CDC: Drowning is leading cause of unintentional death in children ages 1-4

KANSAS CITY, Mo. - The drowning death of a 2-year-old girl in Raytown brings up questions of how to protect kids this summer.

Raytown police are investigating how the toddler drowned in an above-ground pool in her backyard. They're not sure if she was swimming or wandered there on her own.

According to the Consumer Product Safety Commission, the reality is that drowning is the leading cause of unintentional death among children between the ages of one and four.

"Approximately 390 children under 14 drown just in pools and spas, I'm not talking about other bodies of water, that's just pools and spas. Children 1 to 4 are the most vulnerable and they represent about 300 of those children," Kathleen Reilly, project manager of the Pool Safely Campaign said.

Police do suspect this drowning was just a tragic accident.

Reilly explained children are very attracted to water. "If they've had a good, fun time in that water, they're going back in."

Having adult supervision and teaching kids to swim should be common sense but Chuck Baldwin, president of Swim Things knows people get distracted. "A lot of people are buying these blow-up pools and they're less than 24 inches so they don't need a fence.
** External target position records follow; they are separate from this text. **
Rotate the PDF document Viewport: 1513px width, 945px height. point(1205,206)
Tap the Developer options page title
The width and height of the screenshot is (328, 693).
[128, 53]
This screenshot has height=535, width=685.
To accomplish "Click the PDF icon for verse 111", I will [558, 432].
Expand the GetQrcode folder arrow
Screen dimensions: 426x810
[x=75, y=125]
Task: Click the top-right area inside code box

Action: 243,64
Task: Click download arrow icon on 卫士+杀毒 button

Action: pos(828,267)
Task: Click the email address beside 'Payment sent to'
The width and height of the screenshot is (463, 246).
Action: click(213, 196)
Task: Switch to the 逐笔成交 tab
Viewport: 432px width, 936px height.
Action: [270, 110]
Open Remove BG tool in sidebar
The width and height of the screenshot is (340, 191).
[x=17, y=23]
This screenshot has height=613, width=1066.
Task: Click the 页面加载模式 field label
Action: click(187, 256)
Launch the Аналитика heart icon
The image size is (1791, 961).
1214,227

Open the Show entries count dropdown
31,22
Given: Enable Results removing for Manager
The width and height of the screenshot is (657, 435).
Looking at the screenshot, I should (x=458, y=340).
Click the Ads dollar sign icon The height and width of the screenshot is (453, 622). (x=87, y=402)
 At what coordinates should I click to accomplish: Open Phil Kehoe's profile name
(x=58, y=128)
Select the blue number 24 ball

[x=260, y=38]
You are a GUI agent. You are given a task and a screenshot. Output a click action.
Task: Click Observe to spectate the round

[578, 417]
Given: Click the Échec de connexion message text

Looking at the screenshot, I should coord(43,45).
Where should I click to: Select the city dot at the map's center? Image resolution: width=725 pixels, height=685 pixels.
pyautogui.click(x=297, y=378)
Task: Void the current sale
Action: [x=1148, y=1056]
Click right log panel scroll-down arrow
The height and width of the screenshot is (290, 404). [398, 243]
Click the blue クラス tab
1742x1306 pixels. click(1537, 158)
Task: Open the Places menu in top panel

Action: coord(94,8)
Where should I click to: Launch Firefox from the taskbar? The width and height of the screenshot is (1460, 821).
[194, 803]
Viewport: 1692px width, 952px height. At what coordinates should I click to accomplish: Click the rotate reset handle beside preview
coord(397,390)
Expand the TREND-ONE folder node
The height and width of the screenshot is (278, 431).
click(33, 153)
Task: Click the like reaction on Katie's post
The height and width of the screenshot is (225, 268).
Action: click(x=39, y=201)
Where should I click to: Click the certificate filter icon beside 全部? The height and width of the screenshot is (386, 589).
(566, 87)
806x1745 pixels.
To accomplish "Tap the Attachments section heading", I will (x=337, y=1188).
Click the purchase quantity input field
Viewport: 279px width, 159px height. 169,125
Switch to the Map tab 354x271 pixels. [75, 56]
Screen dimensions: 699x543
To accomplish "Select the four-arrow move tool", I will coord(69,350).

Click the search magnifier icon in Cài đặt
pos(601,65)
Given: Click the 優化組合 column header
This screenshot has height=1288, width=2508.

But particularly a real small child or babies, if you turn your back, answer the phone, get distracted, it doesn't take very much water," Baldwin said.

There are precautions you can put in place:

Install door alarms
Use wristband alert
Purchase water sensors
Use laser sensors

Some of these detect movement around or in the pool.

In most cities and towns, if there are more than 24 inches of water in a pool, then you are required to have at least a four-foot fence surrounding it.